Un rumor que el Athletic ya apagó una vez
El pasado 16 de julio, el director deportivo rojiblanco, Mikel González, fue tajante en declaraciones a 365Scores: "No hemos recibido ningún contacto, ni ninguna oferta oficial, ni siquiera extraoficial, por parte de la directiva del Barcelona en relación con Aymeric Laporte" — y añadió que Laporte "seguirá con nosotros porque es un jugador clave".
La cifra que circulaba entonces, curiosamente, también rondaba los 12 millones, activada mediante una fórmula similar a la usada en su día con Íñigo Martínez. Que el nombre vuelva a sonar cinco días después, en pleno post-Mundial, no confirma nada por sí solo, pero tampoco es casualidad: algo se sigue moviendo por debajo.
Por qué el Athletic podría necesitar vender
El contexto deportivo del Athletic sí juega a favor del rumor. El equipo cerró la 2025-26 en la zona media-baja de la tabla, sin plaza europea para esta temporada, y afronta el curso con banquillo nuevo: Ernesto Valverde ha dado paso a Edin Terzić.
Un club sin competición continental y en pleno proceso de renovación tiene, objetivamente, más motivos e incentivos económicos para escuchar ofertas por un central de 32 años con cláusula moderada que uno instalado en Champions.

¿Tiene sentido para el Barça? La segunda opción es más frágil de lo que parece
Aquí conviene matizar la lectura de "plantilla saturada". Sobre el papel, el Barça tiene varios perfiles con capacidad de jugar de central, pero en la práctica la competencia real por el puesto junto a Cubarsí es mucho más fina de lo que aparenta.

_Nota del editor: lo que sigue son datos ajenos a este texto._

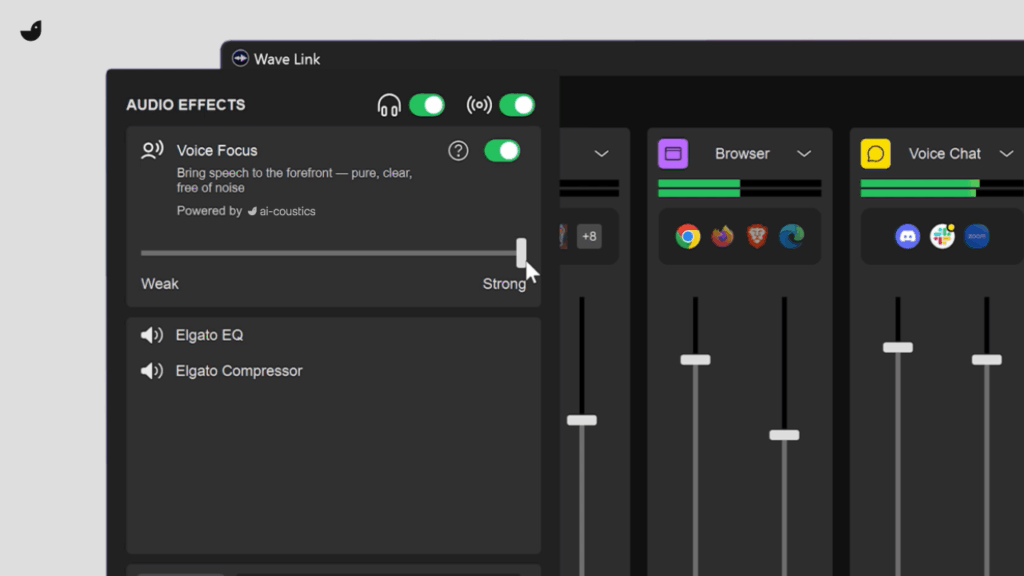Expand the leftmost channel's chevron dropdown
1024x576 pixels.
(601, 153)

Jules Koundé es hoy el lateral derecho titular, y Eric García ha sido utilizado sobre todo en ese mismo costado últimamente; ambos pueden retrasarse al eje en una emergencia, pero no son opciones naturales de inicio ahí.
Christensen arrastra un historial de lesiones que nunca le ha dejado asentarse como fijo. Y Araújo, el nombre que durante años pareció intocable, no jugó un solo minuto en el Mundial por una lesión física, tras la eliminación temprana de Uruguay, y a comienzos de año se ausentó varias semanas por un proceso de ansiedad y depresión que él mismo hizo público.
Con ese cuadro, el único central que ha dado un paso adelante de verdad esta última temporada es Gerard Martín — pero sigue siendo una apuesta de futuro, no un central contrastado a máximo nivel durante un curso completo. Vista así, la plantilla no está tan poblada como parece a primera vista.
El encaje táctico: ¿sirve para una línea alta?
Sobre el césped, el perfil es casi a medida. Laporte se formó bajo Pep Guardiola en el Manchester City, la misma exigencia de línea alta y salida de balón limpia que pide Flick, y ahí está la clave: una línea alta depende menos de la velocidad pura que de anticiparse al peligro antes de que exista. Laporte lee la jugada un segundo antes que el rival, una cualidad que envejece mucho mejor que la explosividad — por eso centrales de su perfil siguen rindiendo pasados los 30.
Con Cubarsí, la pareja se complementó por diseño: uno sale al corte, el otro cubre el espacio que esa agresividad deja detrás. Es la misma lógica de central asimétrico que ya usan los mejores equipos de Europa. Además, tener a alguien de ese nivel como rotación evita que un central de 19 años como Cubarsí tenga que jugar 55 partidos sin descanso real.
¿El pero real? El horizonte: 32 años son, por definición, una solución de dos o tres temporadas, no un proyecto de década. Pero siendo justos con la cuenta, por una cláusula de en torno a 12 millones —unos 15 sumando impuestos— comprar dos o tres temporadas de un central recién campeón del mundo, jugando exactamente el fútbol que pide Flick, es una relación de riesgo y coste muy favorable. Si se pone a tiro por esa cifra, es una oportunidad que no deberíamos dejar escapar.
Conclusión
El rumor tiene base real en los dos lados de la operación: el Athletic necesita vender, Laporte y Cubarsí se entienden de maravilla sobre el campo, y la alternativa real a Cubarsí hoy mismo es más frágil de lo que sugiere la plantilla sobre el papel. Si el Barça mueve ficha, no sería solo oportunismo de mercado — sería tapar un agujero que existe de verdad. Falta, eso sí, que el Athletic lo confirme esta vez.